Spektakuler! Marching Band Athidira Wirabhakti Polda Sumsel Pukau Gubernur Herman Deru di Griya Agung

fhoto : Penampilan 155 personel Marching Band Athidira Wirabhakti Polda Sumsel di Halaman Griya Agung Palembang, Minggu (17/08/2025)/ist

Palembang, bidiksumsel.com – Suasana peringatan Hari Kemerdekaan Republik Indonesia ke-80 di Halaman Griya Agung Palembang, Minggu (17/08/2025) pagi, berlangsung meriah dengan penampilan spektakuler Marching Band Athidira Wirabhakti Polda Sumatera Selatan. Kehadiran 155 personel marching band ini menjadi magnet perhatian ribuan tamu undangan, Forkopimda, hingga masyarakat umum yang turut hadir.

Sorotan utama tertuju pada aksi atraktif sang Stikmaster yang beberapa kali melakukan gerakan kayang di tengah formasi. Gerakan unik ini sontak mengundang riuh tepuk tangan sekaligus membuat banyak tamu undangan mengabadikan momen dengan kamera ponsel mereka.
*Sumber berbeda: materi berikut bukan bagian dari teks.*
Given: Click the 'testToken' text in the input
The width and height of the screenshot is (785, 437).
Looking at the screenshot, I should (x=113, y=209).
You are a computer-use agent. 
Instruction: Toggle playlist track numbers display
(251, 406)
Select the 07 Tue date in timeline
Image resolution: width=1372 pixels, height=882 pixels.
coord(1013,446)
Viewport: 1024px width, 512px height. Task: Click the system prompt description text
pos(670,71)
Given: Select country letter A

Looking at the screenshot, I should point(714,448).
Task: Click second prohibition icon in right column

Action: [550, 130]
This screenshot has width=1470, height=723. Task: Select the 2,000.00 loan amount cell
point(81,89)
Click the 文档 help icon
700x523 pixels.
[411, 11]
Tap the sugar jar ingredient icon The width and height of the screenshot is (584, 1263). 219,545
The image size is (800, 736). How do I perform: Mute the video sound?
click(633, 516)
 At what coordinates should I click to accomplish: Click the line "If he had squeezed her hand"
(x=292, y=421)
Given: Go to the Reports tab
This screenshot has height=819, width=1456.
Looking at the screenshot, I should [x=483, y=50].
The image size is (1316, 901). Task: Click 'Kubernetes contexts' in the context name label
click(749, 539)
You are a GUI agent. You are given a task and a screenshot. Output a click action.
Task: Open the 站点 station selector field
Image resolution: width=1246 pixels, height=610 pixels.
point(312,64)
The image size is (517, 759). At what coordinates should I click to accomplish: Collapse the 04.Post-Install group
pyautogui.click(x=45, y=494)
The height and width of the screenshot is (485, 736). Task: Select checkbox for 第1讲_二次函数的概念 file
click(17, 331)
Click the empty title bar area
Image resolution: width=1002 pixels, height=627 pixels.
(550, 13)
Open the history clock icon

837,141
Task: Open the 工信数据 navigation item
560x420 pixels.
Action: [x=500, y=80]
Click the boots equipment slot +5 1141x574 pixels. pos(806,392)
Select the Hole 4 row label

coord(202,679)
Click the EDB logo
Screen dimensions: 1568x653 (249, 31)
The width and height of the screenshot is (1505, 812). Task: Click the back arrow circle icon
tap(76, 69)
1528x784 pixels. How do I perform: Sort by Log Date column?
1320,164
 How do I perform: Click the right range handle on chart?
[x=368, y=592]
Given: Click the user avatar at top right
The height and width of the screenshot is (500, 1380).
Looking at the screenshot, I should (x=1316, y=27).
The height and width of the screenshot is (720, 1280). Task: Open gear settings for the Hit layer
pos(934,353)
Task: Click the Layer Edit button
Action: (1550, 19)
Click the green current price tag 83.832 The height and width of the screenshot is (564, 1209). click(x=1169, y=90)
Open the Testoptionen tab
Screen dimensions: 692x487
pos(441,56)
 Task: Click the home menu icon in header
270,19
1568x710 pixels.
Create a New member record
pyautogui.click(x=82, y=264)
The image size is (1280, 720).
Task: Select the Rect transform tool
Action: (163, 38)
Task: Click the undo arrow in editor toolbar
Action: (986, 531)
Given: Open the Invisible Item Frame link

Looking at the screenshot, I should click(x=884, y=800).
“Marching Band ini dibentuk saat kepemimpinan Kapolda Irjen Pol Prof. Dr. Eko Indra Heri, MM pada akhir tahun 2020, dengan tujuan menumbuhkan kebersamaan, semangat, kekompakan, serta kedisiplinan khususnya bagi anggota Polda Sumsel yang baru lulus dari pendidikan,” ungkap Karo SDM Polda Sumsel, Kombes Pol Sudrajad Hariwibowo, SIK, M.Si, saat ditemui usai penampilan.

Menurut Sudrajad, penampilan tahun ini melibatkan angkatan kelima Marching Band Athidira Wirabhakti, dengan seluruh personel merupakan lulusan Bintara SPN Betung. Proses pembentukan generasi baru setiap tahun membutuhkan waktu sekitar dua bulan.

“Tiap tahun, lulusan pendidikan SPN berikutnya akan dipilih dan dibentuk menggantikan angkatan sebelumnya. Jadi nantinya beberapa bulan mendatang, Marching Band ini juga akan tampil di SPN Betung untuk memberi inspirasi bagi adik-adik yang akan dilantik,” jelas Alumni Akpol 1996 itu.

Marching Band Athidira Wirabhakti terdiri dari beberapa bagian, mulai dari Stikmaster, Penabuh Drum, Field Commander, Perkusi, Terompet, hingga Saxophone. Pemilihan personel di tiap bagian dilakukan dengan seleksi ketat, termasuk postur tubuh, keterampilan, hingga kemampuan musikalitas.

“Misalnya, untuk penabuh drum dipilih anggota dengan postur tinggi dan tegap. Hal ini penting agar penampilan lebih berwibawa dan energik,” tambahnya.

Sejak terbentuk, Marching Band Athidira Wirabhakti tidak hanya membawakan lagu-lagu kebangsaan. Kini, mereka juga piawai memainkan 20 lagu kekinian yang dikuasai hanya dalam waktu 1–2 minggu berlatih. Untuk meningkatkan kualitas, Polda Sumsel bahkan mendatangkan pelatih profesional dari luar serta melibatkan alumni Akademi Kepolisian.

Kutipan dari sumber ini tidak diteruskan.